**What you need to do**: Please copy out every line in the records below that includes the word "agent".

___ Records provided ___

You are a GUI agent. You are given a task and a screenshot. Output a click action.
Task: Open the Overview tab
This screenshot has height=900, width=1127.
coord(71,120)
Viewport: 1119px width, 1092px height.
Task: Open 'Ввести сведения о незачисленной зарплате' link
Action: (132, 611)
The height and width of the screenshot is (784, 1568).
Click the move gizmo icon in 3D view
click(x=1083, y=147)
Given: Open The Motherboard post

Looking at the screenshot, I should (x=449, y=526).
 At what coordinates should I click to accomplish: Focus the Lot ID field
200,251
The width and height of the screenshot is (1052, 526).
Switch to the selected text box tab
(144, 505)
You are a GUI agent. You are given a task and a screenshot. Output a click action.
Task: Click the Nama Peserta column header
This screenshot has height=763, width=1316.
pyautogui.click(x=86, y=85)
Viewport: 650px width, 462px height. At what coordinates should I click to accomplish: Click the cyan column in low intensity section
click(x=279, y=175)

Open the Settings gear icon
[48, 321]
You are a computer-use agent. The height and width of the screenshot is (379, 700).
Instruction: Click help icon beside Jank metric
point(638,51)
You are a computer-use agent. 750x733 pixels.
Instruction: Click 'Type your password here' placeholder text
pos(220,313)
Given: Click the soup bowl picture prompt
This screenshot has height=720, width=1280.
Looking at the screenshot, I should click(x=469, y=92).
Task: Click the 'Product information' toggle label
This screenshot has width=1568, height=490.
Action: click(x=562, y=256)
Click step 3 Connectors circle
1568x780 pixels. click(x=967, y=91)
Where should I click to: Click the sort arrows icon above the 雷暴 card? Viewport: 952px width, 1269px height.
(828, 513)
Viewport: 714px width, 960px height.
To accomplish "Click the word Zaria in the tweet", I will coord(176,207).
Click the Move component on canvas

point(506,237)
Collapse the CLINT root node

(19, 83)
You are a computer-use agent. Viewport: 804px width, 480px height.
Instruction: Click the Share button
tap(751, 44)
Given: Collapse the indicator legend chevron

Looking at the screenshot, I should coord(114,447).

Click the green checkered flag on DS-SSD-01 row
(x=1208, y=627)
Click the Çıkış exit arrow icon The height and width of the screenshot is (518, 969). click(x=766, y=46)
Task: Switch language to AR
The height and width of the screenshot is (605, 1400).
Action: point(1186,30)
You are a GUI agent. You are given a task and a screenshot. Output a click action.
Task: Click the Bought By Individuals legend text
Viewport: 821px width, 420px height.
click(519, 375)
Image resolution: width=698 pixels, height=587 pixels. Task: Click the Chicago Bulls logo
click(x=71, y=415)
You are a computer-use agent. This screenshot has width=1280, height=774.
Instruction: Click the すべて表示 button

___

**Solved exercise**:
You are a GUI agent. You are given a task and a screenshot. Output a click action.
You are a GUI agent. You are given a task and a screenshot. Output a click action.
You are a computer-use agent. The height and width of the screenshot is (379, 700).
You are a computer-use agent. 750x733 pixels.
You are a computer-use agent. Viewport: 804px width, 480px height.
You are a GUI agent. You are given a task and a screenshot. Output a click action.
You are a computer-use agent. This screenshot has width=1280, height=774.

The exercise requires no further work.